▶ _INSTRUCTIONS TO FOLLOW_: Would you copy out, exactly as written, each line from the one containing "The height and width of the screenshot is (514, 299)." to the end of the records below?

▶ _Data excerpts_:
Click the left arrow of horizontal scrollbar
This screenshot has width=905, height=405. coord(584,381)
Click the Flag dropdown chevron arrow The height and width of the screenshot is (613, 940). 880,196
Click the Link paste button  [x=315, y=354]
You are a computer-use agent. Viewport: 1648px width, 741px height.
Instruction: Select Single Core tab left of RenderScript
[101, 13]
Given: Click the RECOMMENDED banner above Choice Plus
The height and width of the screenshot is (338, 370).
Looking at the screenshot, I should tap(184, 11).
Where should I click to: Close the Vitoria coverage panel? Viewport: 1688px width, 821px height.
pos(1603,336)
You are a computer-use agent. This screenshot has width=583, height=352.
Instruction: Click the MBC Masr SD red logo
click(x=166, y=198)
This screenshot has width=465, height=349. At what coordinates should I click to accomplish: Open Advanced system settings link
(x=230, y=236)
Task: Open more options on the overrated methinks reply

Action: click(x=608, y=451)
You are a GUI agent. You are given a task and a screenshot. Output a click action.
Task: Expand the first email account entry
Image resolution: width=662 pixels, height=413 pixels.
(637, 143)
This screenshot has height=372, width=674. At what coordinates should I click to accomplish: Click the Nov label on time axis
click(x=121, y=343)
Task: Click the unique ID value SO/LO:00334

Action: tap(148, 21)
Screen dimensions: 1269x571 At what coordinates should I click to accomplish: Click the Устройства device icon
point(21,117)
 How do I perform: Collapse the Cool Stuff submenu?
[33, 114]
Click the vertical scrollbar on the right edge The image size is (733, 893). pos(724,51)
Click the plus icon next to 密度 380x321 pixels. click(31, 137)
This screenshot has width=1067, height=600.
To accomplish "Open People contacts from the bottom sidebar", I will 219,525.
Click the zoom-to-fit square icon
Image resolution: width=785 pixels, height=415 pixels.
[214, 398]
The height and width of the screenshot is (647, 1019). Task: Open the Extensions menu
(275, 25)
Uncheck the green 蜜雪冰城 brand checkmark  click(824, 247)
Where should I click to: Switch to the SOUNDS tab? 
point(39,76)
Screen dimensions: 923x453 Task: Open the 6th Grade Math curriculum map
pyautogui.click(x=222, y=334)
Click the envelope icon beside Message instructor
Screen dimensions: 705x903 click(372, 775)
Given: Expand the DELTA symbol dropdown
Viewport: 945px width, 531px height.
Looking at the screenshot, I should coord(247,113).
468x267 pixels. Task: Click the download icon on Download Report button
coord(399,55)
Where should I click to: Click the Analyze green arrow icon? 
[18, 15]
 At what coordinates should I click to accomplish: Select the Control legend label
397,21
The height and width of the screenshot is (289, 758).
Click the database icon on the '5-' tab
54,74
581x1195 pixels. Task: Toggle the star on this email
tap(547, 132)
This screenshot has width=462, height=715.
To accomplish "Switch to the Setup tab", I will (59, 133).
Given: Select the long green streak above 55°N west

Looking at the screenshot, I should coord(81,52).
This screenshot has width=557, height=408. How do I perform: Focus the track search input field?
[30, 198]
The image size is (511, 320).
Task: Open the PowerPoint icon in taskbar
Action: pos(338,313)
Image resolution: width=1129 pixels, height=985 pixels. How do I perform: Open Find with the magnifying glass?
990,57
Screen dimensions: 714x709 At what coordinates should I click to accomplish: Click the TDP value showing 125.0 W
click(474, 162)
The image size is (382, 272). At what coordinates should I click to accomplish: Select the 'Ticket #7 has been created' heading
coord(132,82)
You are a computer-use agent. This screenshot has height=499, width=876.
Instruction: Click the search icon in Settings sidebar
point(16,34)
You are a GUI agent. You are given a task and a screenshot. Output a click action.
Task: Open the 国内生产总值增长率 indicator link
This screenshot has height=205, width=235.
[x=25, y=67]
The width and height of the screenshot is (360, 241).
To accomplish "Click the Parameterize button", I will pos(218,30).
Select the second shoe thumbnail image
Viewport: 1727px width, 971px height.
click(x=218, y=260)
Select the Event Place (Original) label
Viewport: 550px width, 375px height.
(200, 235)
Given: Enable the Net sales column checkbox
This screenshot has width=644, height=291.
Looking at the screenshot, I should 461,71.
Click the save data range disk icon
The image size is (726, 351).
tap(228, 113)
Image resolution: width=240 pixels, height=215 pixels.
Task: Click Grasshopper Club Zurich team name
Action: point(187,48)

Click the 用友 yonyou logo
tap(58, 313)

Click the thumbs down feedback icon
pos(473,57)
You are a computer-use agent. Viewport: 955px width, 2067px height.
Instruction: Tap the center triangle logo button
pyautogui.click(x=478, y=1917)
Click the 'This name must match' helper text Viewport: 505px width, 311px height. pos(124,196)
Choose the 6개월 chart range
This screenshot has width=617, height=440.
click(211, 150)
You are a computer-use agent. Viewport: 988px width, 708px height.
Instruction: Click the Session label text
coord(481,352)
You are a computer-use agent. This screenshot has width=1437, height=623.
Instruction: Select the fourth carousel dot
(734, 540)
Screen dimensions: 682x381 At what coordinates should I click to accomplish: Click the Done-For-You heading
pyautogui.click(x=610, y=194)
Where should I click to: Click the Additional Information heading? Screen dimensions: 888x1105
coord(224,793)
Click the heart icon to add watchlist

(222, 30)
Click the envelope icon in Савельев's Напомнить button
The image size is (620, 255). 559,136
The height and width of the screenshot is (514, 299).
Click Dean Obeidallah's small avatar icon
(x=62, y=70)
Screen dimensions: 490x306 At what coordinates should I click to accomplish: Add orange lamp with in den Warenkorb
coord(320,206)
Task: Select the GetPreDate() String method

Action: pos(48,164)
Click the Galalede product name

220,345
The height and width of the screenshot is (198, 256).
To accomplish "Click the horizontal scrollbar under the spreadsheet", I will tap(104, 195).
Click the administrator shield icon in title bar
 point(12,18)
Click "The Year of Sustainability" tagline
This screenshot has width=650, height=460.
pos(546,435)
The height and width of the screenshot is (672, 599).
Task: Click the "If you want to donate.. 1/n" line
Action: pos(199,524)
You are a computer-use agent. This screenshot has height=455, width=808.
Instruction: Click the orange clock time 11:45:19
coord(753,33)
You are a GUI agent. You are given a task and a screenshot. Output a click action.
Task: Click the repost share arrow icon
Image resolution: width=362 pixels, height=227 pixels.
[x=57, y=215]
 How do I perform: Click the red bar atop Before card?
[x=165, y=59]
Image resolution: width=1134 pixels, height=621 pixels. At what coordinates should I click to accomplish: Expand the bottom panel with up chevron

▶ _EXERCISE OUTPUT_:
The height and width of the screenshot is (514, 299).
Click Dean Obeidallah's small avatar icon
(x=62, y=70)
Screen dimensions: 490x306 At what coordinates should I click to accomplish: Add orange lamp with in den Warenkorb
coord(320,206)
Task: Select the GetPreDate() String method

Action: pos(48,164)
Click the Galalede product name

220,345
The height and width of the screenshot is (198, 256).
To accomplish "Click the horizontal scrollbar under the spreadsheet", I will tap(104, 195).
Click the administrator shield icon in title bar
 point(12,18)
Click "The Year of Sustainability" tagline
This screenshot has width=650, height=460.
pos(546,435)
The height and width of the screenshot is (672, 599).
Task: Click the "If you want to donate.. 1/n" line
Action: pos(199,524)
You are a computer-use agent. This screenshot has height=455, width=808.
Instruction: Click the orange clock time 11:45:19
coord(753,33)
You are a GUI agent. You are given a task and a screenshot. Output a click action.
Task: Click the repost share arrow icon
Image resolution: width=362 pixels, height=227 pixels.
[x=57, y=215]
 How do I perform: Click the red bar atop Before card?
[x=165, y=59]
Image resolution: width=1134 pixels, height=621 pixels. At what coordinates should I click to accomplish: Expand the bottom panel with up chevron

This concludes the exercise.